Voting rights. Women's rights. LGBT rights. Student loans. Immigration reform. What's going on here?
Let's read the list in a different way - in terms of demographics who care about these issues the most (and this is NOT to mean that each issue is important to only one group - actually they are all important to all groups; we'll come to that in a minute): African Americans. Women. Gay, bisexual and transgender mericans. Young people. Hispanics. Immigrants. Other people of color. Does that list look familiar to you? It should. That is, in essence, the verbatim list of demographic groups that made up President Obama's winning coalition last year. It's the exact coalition that ended Mitt Romney's hopes, increased the Democrats' majority in the Senate, and cut the size of the Republican majority in the House.
Knowing that, let's look at the moves that the Democrats and the Republicans are making on these major issues. Democrats and the President are, of course, trying to make good policy, first and foremost. But they also know that many of these issues - in fact, most of these issues - will be blocked by Republicans. Democrats know that it's an uphill battle in Texas to preserve women's rights.Yet, the Democrats are taking a stand.
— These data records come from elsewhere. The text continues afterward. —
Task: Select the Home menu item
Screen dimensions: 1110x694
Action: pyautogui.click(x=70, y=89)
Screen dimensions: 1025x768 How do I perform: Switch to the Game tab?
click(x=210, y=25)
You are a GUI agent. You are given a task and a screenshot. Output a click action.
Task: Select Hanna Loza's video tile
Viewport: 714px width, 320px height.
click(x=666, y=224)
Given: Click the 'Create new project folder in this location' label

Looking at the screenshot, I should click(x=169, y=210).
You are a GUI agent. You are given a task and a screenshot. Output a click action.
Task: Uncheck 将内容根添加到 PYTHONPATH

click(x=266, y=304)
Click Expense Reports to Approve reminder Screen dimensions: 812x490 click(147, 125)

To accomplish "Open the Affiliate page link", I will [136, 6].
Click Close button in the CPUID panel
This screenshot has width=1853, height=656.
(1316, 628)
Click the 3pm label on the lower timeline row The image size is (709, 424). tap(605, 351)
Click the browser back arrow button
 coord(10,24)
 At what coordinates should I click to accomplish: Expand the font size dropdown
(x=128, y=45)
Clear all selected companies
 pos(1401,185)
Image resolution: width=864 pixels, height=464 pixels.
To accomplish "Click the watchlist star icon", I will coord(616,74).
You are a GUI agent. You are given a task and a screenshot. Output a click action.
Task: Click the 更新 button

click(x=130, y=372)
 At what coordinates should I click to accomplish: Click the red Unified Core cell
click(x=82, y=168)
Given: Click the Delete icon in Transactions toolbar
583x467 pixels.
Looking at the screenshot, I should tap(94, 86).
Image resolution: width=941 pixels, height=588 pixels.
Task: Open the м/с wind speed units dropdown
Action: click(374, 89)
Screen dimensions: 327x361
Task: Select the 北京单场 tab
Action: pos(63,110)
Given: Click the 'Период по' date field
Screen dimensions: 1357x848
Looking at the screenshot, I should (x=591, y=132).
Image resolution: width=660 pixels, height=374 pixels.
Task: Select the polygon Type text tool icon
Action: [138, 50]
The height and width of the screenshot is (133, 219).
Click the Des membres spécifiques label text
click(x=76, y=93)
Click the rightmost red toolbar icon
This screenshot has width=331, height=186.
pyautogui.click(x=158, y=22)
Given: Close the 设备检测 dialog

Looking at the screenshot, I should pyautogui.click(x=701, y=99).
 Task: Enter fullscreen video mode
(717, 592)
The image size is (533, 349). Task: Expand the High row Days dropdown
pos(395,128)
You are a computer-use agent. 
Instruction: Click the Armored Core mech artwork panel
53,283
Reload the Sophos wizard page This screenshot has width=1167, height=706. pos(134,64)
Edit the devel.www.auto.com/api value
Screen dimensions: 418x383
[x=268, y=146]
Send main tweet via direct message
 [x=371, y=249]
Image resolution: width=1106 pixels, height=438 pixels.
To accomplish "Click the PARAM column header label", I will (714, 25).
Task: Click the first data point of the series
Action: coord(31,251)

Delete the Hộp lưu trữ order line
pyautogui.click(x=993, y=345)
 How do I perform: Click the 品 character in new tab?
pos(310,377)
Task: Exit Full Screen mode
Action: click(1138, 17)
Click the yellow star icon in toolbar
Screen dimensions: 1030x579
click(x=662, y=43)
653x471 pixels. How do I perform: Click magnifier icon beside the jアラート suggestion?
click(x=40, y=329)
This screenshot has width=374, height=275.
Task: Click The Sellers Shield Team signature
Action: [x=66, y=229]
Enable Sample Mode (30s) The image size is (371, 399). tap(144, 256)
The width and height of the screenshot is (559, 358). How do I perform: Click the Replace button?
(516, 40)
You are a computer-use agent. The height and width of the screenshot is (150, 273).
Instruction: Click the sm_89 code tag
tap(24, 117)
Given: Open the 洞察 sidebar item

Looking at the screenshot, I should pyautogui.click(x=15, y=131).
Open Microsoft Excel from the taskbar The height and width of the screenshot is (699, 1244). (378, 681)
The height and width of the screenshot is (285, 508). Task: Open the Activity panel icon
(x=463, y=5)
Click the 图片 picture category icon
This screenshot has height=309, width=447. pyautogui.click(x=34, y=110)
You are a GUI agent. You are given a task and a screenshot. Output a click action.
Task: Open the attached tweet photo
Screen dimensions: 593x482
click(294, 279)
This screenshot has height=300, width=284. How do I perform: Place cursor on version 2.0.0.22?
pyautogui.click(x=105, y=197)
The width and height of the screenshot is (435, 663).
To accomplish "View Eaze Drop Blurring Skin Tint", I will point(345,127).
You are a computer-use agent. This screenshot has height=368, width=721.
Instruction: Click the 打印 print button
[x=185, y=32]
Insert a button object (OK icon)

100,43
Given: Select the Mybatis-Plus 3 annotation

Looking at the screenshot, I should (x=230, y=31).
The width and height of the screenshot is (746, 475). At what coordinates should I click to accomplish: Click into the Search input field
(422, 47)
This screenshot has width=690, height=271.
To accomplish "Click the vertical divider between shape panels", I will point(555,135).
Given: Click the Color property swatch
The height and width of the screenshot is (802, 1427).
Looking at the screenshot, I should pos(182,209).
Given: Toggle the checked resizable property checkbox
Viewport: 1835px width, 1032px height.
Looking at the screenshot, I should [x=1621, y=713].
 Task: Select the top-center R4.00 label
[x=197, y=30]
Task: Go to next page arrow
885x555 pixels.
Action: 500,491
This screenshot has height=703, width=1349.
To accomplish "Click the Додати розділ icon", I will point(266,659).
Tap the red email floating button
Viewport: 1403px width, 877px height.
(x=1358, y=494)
Democrats in office nationally and in states are taking a stand and sending a message to women, to Hispanics, to African Americans, to young people, to gay people, to immigrants, to people of color. That message is: we are on your side, and the Republicans are waging a war against you. That such message has the added benefit of being true doesn't hurt.
And the issues aren't singularly targeted, either. Young people care about the voting rights of the urban poor. People of color care about equal dignity for all people. We care about women - we are majority women. Mothers care about their kids' student interest rates, and gay people care about immigrants. We are a rainbow coalition.
Republicans are sending a message, too. They are sending a message to their core base voters who are predominantly white, old, male, southern and angry: that they are on their side.
So what is going to happen in 2014? Will the angry white southern vote be mobilized to vote for the Republicans? Of course they will. But will the broad demographic coalition that put the country's first black president into office twice also be mobilized? Democrats sure are trying to make sure that they are. They are trying to systematically, on one issue after another, showing us who's trying to make progress (Democrats), who's standing in the way of progress (Republicans), who's trying to expand rights (Democrats) and who's trying to take your rights away (Republicans). If that broad coalition shows up at the polls next year - that is, if we show up at the polls next year, it won't matter how many angry white men show up for the GOP; they will lose.
And that is why all this is more than good policy from the Democrats. It's a coordinated strategy to hasten the demographic and generational doom. And it's brilliant. Let's make sure it works. Remember, they can make you wait in line. They can make voting inconvenient for you. But no one can take your vote away, until you give up. Don't give up.